The safety net supports farmers when the market prices decline — Griesbaum said corn prices are currently trading at $3.40 per bushel, which is essentially the same level seen in 1981 and 1982 but with 2017’s input costs.
Griesbaum said keeping producers in business through the safety net affects consumers by keeping the prices low for food — consumers in the United States spend about 10 percent of their disposable annual income on food, while consumers in other nations paying anywhere from 25 percent to 40 and greater of their disposable income.
The 2014 Farm Bill, according to the United States Department of Agriculture’s (USDA) website, established programs for areas including nutrition, conservation, crop insurance and commodity programs responsive to varying market and weather conditions. Crop insurance and livestock protection replaced the 2008 Farm Bill’s direct payments to farmers, which provided funding regardless of whether a loss occurred.
Kendrick said he felt confident that the forthcoming 2018 bill would be beneficial to farmers in the state, noting it’s difficult to say how much funding will be set aside for each aspect of the bill. He said the top issue from the surveys he has seen and the discussions he’s engaged in so far is maintaining funding levels for crop insurance.
State Sen. Brian Munzlinger represents the 18th District and operates a farm in Lewis County. As Agriculture Committee Chairman, he has been watching the formation of the latest Farm Bill, and advocating for what farmers and ranchers need at the state level. He echoed Kendrick’s sentiment that it is vital to help beginning farmers — including members of the military returning from active duty — and he worked on a bill in the Missouri Senate designed to benefit beginning farmers. He said that crop insurance is particularly important for beginning farmers, and he said that paperwork and other processes needed to streamlined to help them join the industry.
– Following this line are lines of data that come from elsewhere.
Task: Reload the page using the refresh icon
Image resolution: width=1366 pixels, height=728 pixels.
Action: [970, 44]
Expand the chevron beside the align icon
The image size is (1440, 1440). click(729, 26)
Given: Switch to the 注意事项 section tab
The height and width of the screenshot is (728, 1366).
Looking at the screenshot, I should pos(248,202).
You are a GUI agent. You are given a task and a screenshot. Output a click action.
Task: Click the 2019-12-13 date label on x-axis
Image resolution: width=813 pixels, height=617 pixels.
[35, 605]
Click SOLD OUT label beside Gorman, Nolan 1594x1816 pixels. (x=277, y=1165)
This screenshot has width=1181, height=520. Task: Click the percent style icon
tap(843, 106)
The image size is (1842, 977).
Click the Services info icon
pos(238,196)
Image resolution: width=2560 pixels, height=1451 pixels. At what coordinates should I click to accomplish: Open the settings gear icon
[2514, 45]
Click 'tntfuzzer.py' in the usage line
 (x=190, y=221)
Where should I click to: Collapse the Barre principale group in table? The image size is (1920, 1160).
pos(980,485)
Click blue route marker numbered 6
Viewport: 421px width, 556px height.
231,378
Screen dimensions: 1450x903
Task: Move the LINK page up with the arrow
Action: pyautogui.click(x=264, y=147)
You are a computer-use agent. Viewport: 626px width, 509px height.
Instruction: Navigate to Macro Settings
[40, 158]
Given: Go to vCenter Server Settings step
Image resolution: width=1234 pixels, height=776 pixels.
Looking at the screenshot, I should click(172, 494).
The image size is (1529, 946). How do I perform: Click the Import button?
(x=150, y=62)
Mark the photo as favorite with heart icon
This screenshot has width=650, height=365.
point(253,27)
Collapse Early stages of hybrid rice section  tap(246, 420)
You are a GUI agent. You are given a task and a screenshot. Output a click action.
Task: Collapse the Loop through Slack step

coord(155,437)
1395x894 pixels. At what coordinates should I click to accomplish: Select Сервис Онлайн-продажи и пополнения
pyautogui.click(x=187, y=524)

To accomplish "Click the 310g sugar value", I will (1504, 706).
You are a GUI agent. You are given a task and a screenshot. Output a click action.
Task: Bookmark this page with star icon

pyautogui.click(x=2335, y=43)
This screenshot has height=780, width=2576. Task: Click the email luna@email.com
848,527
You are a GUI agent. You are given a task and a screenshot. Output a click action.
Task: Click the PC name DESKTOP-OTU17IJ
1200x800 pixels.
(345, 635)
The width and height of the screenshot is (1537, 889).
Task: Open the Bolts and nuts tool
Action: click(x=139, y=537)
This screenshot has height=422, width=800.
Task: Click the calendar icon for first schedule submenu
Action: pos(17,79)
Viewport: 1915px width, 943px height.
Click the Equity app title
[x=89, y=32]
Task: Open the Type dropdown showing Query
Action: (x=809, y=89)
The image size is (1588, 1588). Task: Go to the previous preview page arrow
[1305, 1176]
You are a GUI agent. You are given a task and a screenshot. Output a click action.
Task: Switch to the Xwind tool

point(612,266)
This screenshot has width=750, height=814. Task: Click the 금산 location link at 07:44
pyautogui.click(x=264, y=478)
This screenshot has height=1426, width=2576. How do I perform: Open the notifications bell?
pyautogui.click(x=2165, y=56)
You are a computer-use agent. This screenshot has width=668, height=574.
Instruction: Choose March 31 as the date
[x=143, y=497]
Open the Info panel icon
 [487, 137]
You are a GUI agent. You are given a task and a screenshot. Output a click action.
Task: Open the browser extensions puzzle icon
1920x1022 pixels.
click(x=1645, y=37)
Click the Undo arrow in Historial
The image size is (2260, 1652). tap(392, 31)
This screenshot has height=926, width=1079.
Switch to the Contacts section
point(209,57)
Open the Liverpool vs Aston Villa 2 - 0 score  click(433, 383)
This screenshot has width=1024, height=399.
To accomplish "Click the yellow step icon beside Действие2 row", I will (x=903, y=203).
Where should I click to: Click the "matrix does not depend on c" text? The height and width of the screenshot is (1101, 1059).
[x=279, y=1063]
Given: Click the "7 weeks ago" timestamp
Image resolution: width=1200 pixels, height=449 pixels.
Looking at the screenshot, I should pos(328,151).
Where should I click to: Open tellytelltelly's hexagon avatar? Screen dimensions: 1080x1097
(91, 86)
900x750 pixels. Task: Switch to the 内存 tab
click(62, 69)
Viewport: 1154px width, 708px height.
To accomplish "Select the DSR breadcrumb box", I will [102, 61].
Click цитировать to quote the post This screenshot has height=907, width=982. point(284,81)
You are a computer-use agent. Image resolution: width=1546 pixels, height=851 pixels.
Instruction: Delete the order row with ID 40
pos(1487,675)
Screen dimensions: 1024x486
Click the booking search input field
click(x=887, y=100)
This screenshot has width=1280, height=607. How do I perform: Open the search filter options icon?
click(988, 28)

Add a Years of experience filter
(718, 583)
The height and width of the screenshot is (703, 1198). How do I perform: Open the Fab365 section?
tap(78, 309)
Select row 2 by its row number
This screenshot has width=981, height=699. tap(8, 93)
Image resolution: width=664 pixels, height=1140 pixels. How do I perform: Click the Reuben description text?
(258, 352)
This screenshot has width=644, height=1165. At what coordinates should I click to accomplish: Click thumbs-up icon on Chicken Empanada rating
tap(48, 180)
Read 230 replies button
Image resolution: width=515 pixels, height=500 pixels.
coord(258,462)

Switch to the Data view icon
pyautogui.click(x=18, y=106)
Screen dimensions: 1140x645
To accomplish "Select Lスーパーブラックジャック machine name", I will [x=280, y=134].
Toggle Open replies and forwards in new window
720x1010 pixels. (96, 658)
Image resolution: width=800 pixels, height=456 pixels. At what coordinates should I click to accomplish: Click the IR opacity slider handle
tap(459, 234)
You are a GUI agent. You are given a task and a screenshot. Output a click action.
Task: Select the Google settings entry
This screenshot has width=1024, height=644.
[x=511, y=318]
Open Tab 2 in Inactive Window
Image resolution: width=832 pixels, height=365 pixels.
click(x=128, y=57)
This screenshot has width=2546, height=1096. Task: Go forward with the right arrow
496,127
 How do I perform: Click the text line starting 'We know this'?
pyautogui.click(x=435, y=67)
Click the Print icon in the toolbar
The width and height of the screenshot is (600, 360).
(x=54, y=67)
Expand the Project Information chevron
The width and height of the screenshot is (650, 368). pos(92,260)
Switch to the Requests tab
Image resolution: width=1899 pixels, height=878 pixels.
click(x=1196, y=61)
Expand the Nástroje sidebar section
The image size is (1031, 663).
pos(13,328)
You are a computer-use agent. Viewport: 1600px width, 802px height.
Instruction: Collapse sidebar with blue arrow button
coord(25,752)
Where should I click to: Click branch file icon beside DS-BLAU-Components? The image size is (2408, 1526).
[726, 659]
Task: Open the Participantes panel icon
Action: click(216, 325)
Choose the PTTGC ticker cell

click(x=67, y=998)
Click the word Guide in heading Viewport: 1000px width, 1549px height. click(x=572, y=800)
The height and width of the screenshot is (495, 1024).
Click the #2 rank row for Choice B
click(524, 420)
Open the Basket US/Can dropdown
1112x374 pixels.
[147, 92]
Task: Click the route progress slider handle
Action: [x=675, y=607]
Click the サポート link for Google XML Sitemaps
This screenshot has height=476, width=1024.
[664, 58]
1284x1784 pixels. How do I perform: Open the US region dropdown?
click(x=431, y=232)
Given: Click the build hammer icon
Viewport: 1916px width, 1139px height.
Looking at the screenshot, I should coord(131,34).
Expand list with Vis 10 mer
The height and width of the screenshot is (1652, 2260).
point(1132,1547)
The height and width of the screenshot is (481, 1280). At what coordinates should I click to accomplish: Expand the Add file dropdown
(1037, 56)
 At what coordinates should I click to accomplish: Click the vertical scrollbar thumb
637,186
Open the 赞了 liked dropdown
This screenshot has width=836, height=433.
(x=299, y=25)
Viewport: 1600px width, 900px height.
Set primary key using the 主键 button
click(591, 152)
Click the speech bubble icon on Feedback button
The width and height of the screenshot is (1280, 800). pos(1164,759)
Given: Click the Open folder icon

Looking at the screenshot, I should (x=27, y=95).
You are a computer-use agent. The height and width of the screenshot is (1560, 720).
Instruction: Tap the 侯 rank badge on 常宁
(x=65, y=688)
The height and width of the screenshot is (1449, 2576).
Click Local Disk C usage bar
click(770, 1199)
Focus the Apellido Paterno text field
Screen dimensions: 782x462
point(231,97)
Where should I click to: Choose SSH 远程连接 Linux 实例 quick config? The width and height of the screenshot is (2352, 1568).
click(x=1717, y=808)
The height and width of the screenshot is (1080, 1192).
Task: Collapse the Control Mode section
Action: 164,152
“I realize how important it is to bring new people into ag,” Munzlinger said, noting the industry was very “capitol-intensive.”
Munzlinger said that sometimes state and federal entities can work together when tackling agriculture legislation. He said a joint federal/state plan provided price protection measures for Missouri dairy producers. Although the program didn’t please everyone, he said “a few tweaks” could expand the benefits to more farmers.
Kendrick said he felt excited to have two experienced representatives of Missouri agriculture — Missouri UDSA Jeff Case and USDA Farm Service Agency State Director for Missouri Richard Fordyce — working on agriculture-related issues in Washington, D.C. Griesbaum said he felt the same way, noting that details that are being discussed today could change completely before the bill is voted and passed. He said he expected a funding cut somewhere in the new farm bill, noting he felt there would be some give-and-take as the bill creation process moves forward between now and January.
“I am cautiously optimistic that we have an understanding in Washington of how important that agriculture is,” he said.